TASK PROMPT → Your output should be exactly the lines from the one containing "The width and" through the final line of the records, both included, with every picture left out.

INPUT DATA →
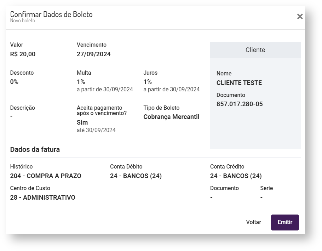Click the client name CLIENTE TESTE
The height and width of the screenshot is (251, 322).
(x=239, y=83)
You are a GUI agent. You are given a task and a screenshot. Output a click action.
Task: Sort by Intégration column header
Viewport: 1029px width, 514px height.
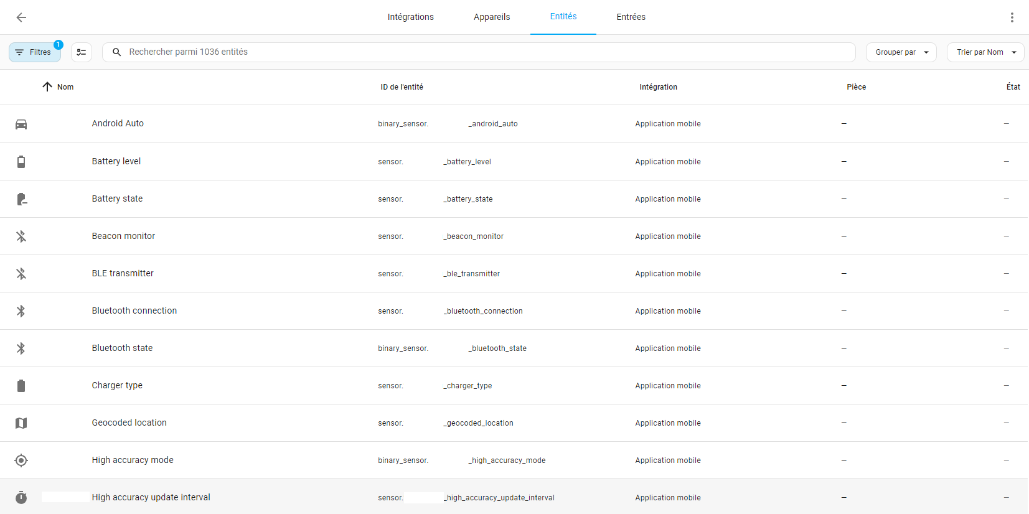(658, 87)
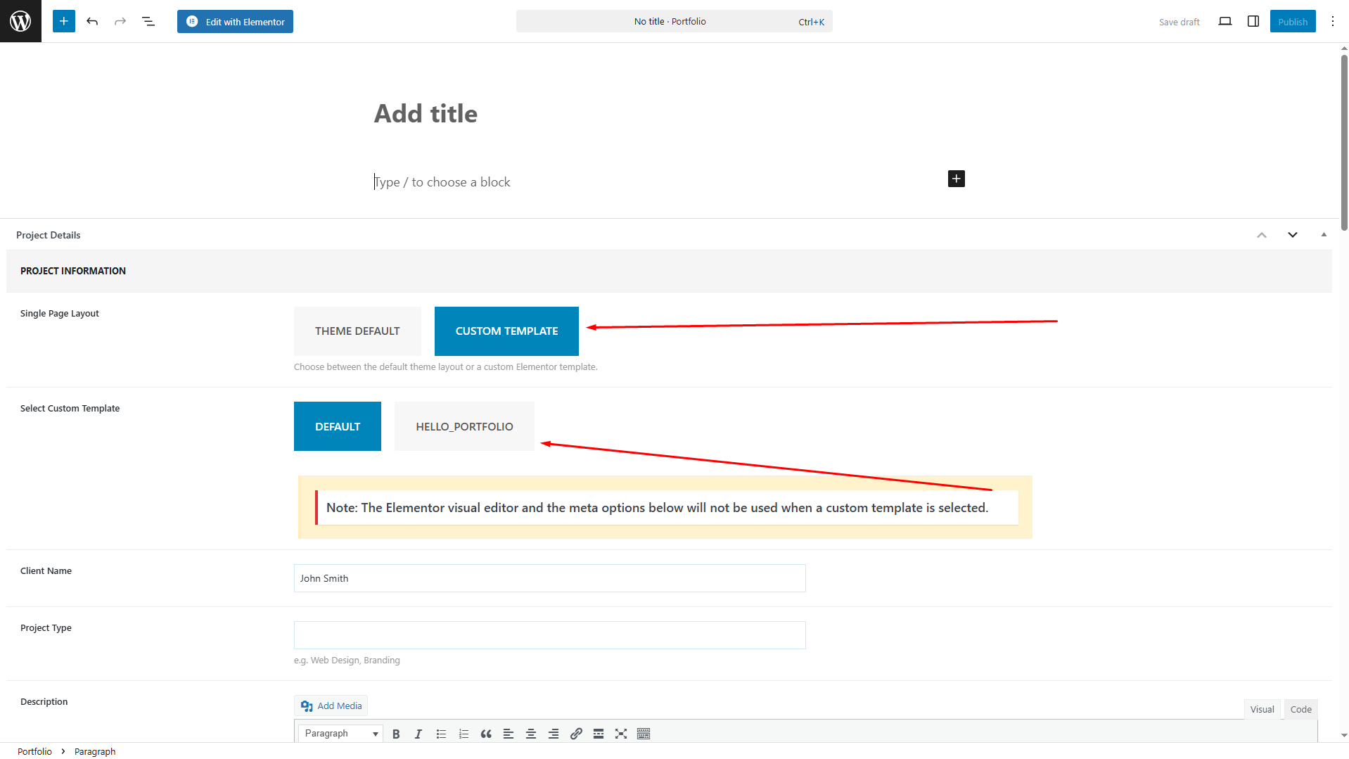This screenshot has height=759, width=1349.
Task: Toggle the settings sidebar panel icon
Action: tap(1253, 21)
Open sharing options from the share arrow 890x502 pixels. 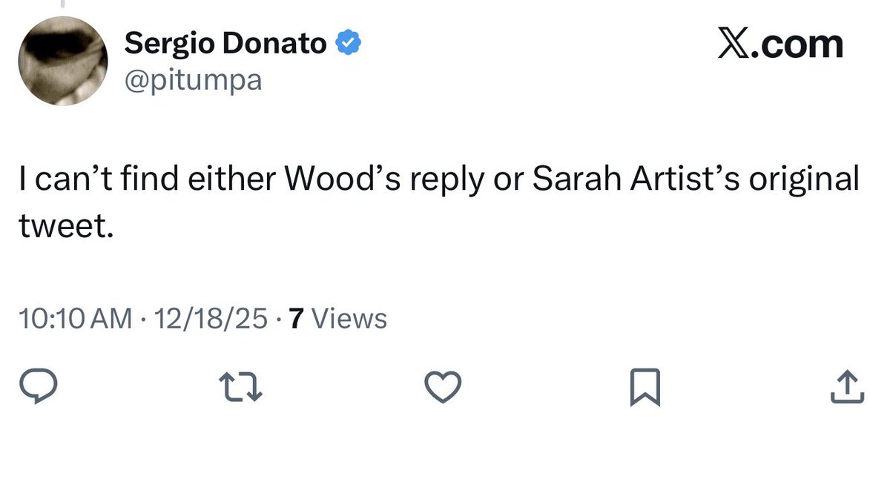click(x=846, y=385)

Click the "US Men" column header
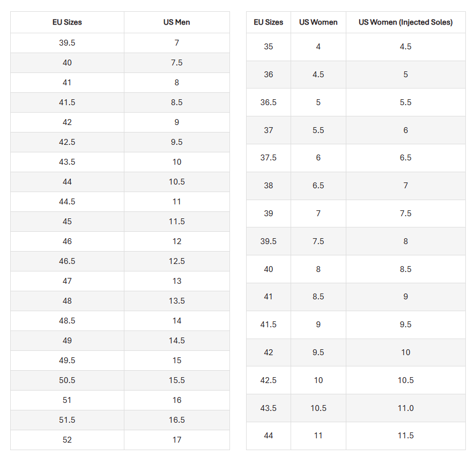(176, 23)
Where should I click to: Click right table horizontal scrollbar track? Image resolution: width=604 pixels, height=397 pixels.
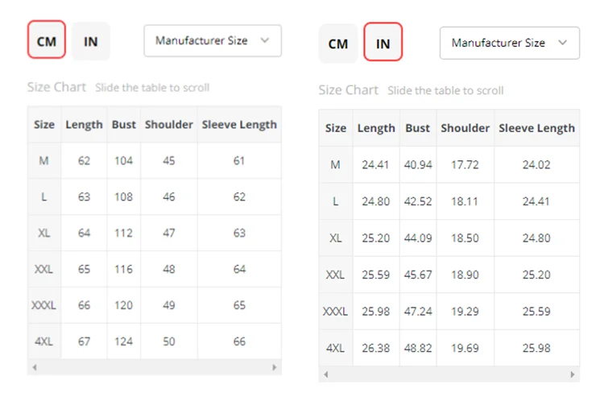pos(449,374)
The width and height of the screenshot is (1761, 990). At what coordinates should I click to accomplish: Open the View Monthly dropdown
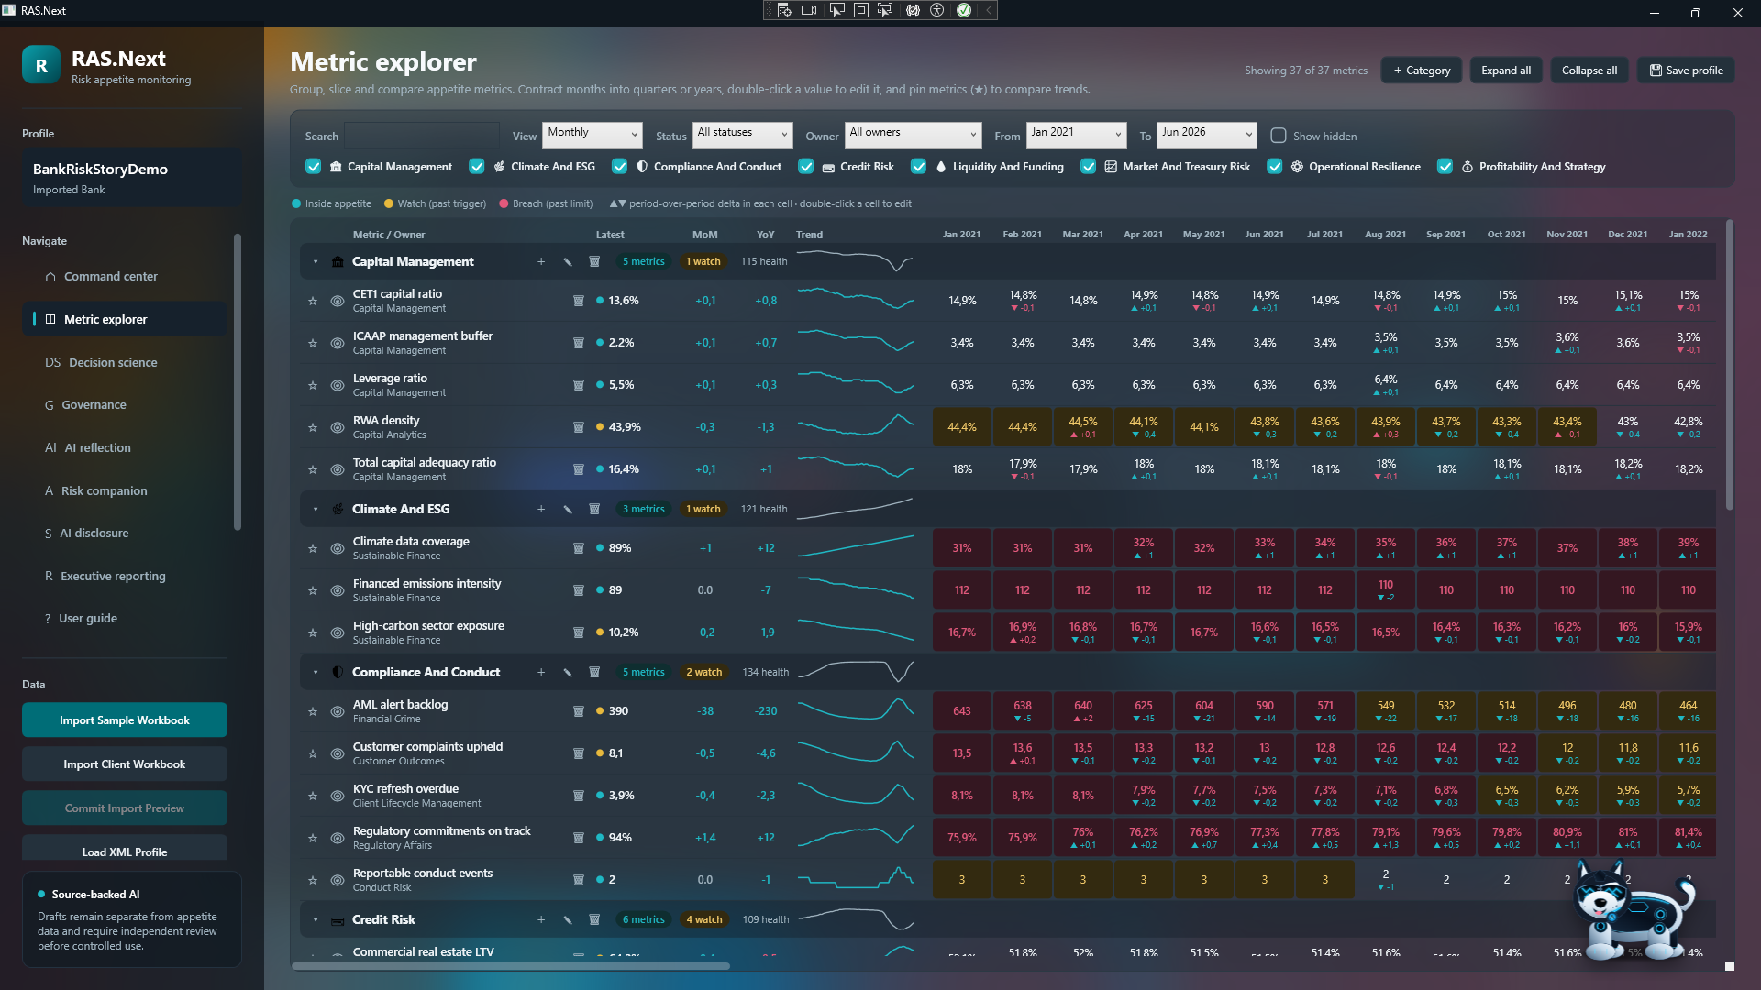(x=593, y=134)
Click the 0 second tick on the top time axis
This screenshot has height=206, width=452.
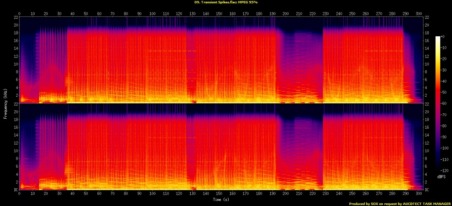[x=20, y=14]
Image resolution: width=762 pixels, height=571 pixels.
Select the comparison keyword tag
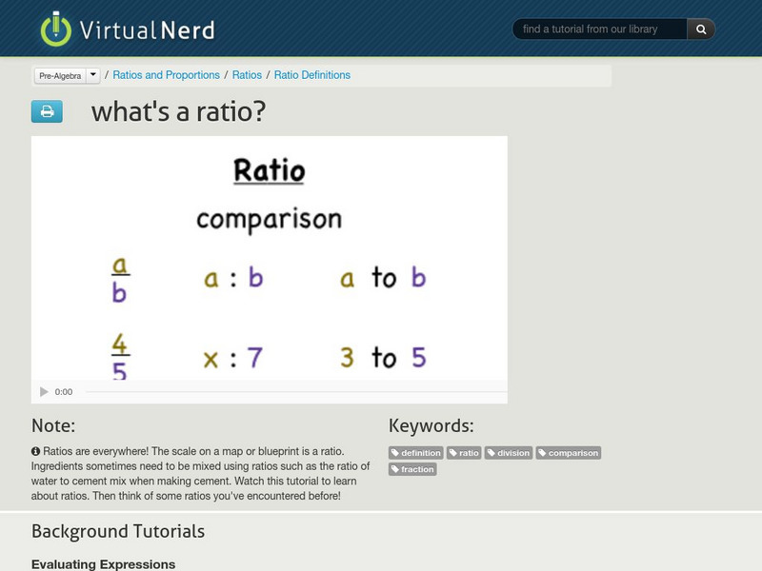[x=569, y=453]
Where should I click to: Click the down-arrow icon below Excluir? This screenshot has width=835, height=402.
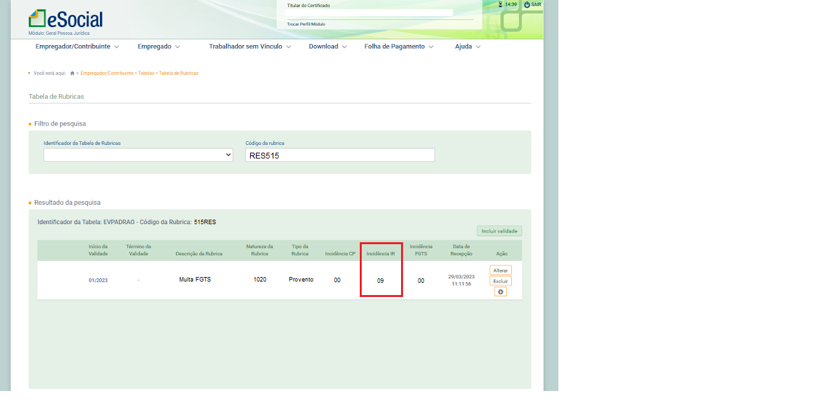tap(500, 292)

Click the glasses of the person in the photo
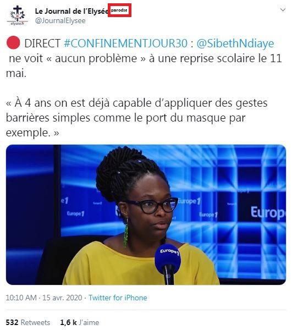(x=152, y=205)
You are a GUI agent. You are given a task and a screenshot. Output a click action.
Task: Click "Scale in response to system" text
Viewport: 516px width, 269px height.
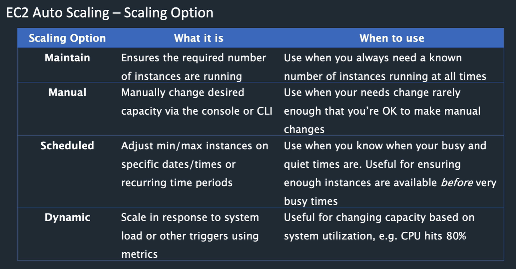pos(190,218)
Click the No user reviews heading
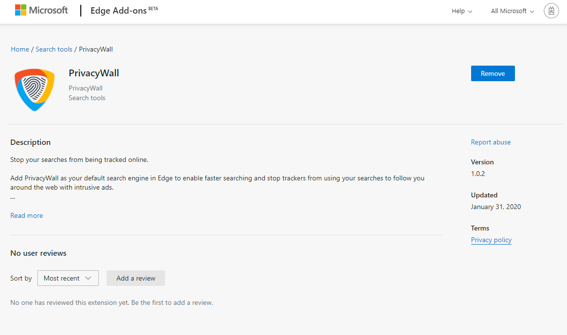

EXERCISE SOLUTION →
The width and height of the screenshot is (1761, 990). At what coordinates should I click to accomplish: Open the View Monthly dropdown
(x=593, y=134)
Click the 0 second tick on the top time axis
This screenshot has height=206, width=452.
[x=20, y=14]
Image resolution: width=762 pixels, height=571 pixels.
Select the comparison keyword tag
[x=569, y=453]
Where should I click to: Click the down-arrow icon below Excluir? This screenshot has width=835, height=402.
tap(500, 292)

Click the glasses of the person in the photo
(x=152, y=205)
You are a GUI agent. You are given a task and a screenshot. Output a click action.
Task: Click "Scale in response to system" text
Viewport: 516px width, 269px height.
pos(190,218)
Click the No user reviews heading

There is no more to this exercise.